Cemento geneticamente modificato

Di per se la notizia mi ricorda molto l’inizio di un qualche film apocalittico in cui un super virus ci trasforma tutti in mangia budella (facciamo un tributo alla Umbrella Corporation?).

Ma non è così, almeno per ora. Anzi, l’idea è potenzialmente molto valida.
Come sempre mi rimangono molti dubbi sulla sua industrializzazione e commercializzazione (insomma sul suo cammino dal laboratorio al consumatore), ma questa è un’altra storia…

Agli eventi sismici di questi giorni si può reagire in diversi modi, fra cui quello di concepire (e qui, nell’idea stessa, che vedo una grande innovatività) un cemento “vivente”.

We are trying to create a responsive material which could have broad architectural applications, for example creating foundations for buildings without needing to dig trenches and fill them with concrete.

Eh!?

Un cemento che si auto ripara a seguito di eventi catastrofici sfruttando la laboriosità di alcuni batteri muratori. Questi batteri, infatti, a seguito di una modifica del loro genoma sarebbero in grado di riparare il cemento di fondazioni, mura, pilastri e simili.

La cosa simpatica è che il batterio “originale” è un banalissimo, comunissimo e dolcissimo (si fa per dire) Escherichia coli. Il DNA del povero batterio è stato modificato per far si che esso reagisca a variazioni di pressione del suolo producendo una specie di colla a base di zuccheri e carbonato di calcio.

E questa l’idea di un gruppo di ricerca dell’università di Newcastle che potrebbe, potenzialmente, portare a case più che sicure oppure alla fine del genere umano… Quantomeno un approccio diverso.

*Esercizio 1*.
Secondo il testo sul cemento geneticamente modificato, di quale università è il gruppo di ricerca che ha avuto l'idea?
*Esercizio 2*.
Come si traduce in inglese questa frase del testo sul cemento geneticamente modificato: "Questi batteri, infatti, a seguito di una modifica del loro genoma sarebbero in grado di riparare il cemento di fondazioni, mura, pilastri e simili."

*Materiale fornito*.
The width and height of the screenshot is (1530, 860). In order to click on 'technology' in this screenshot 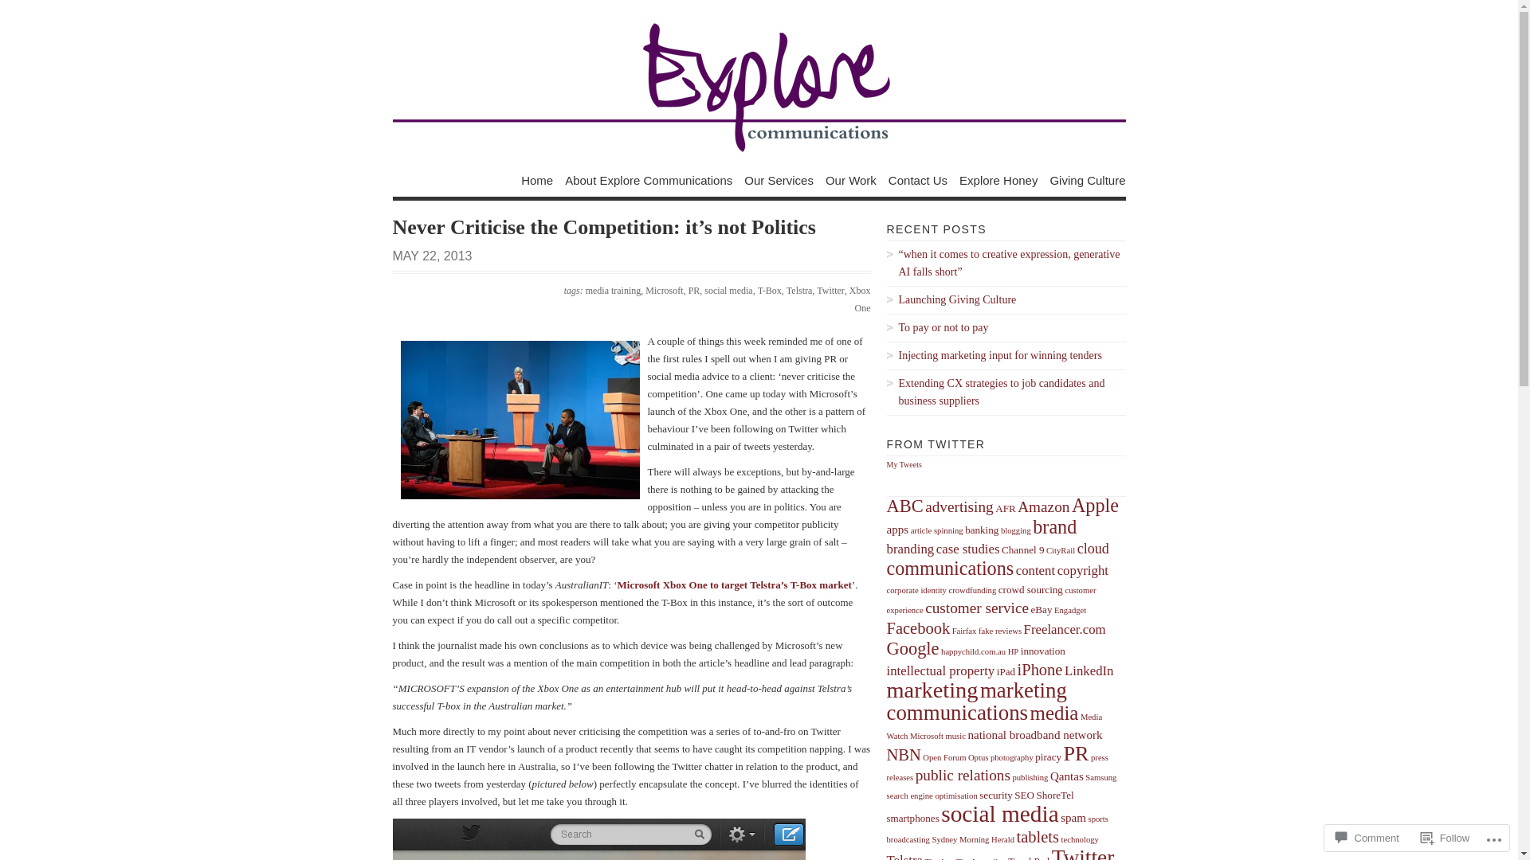, I will do `click(1079, 839)`.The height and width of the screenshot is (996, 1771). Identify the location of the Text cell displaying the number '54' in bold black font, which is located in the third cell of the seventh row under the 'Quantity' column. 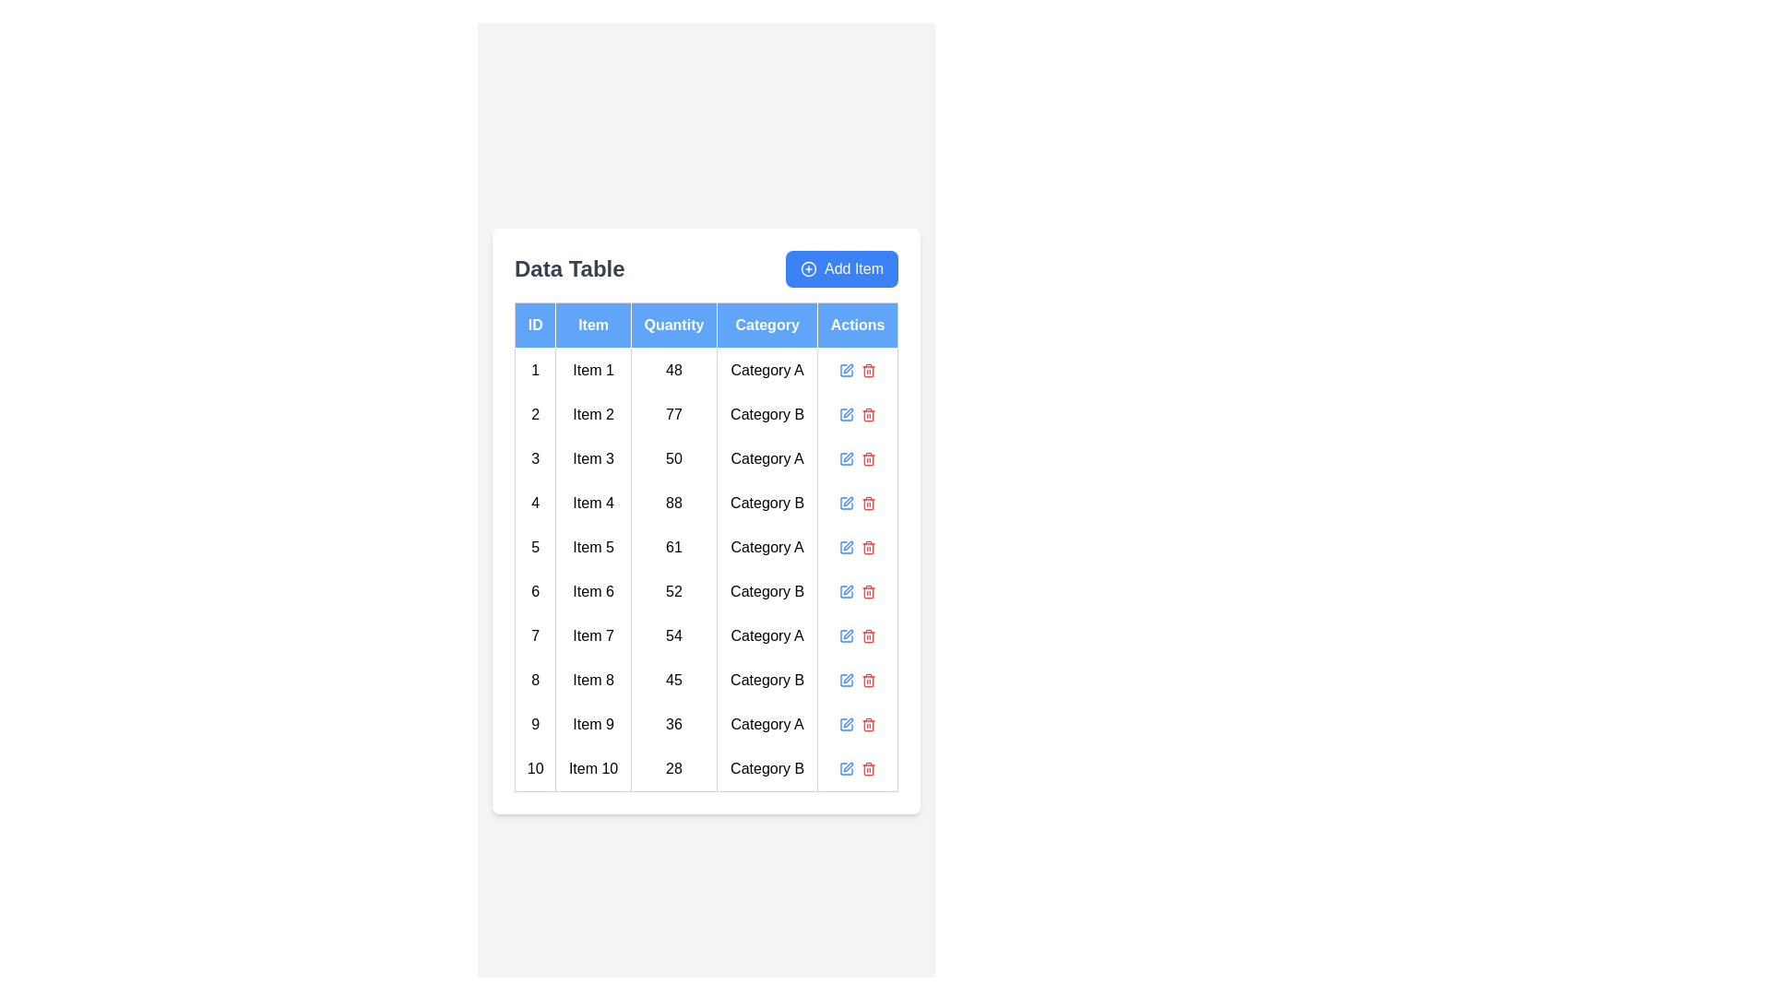
(673, 635).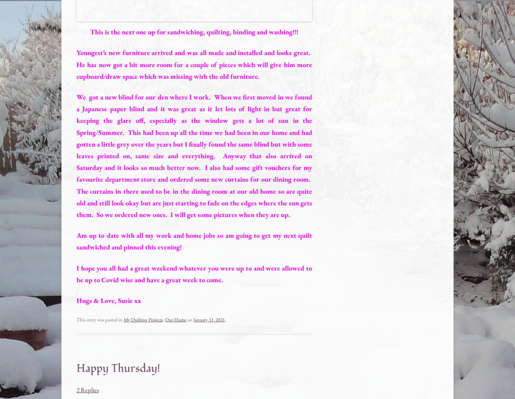  I want to click on 'Our Home', so click(175, 320).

*Spazio risposta 1*.
L'università di Newcastle.

*Spazio risposta 2*.
These bacteria, in fact, following a modification of their genome, would be able to repair the concrete of foundations, walls, pillars and the like.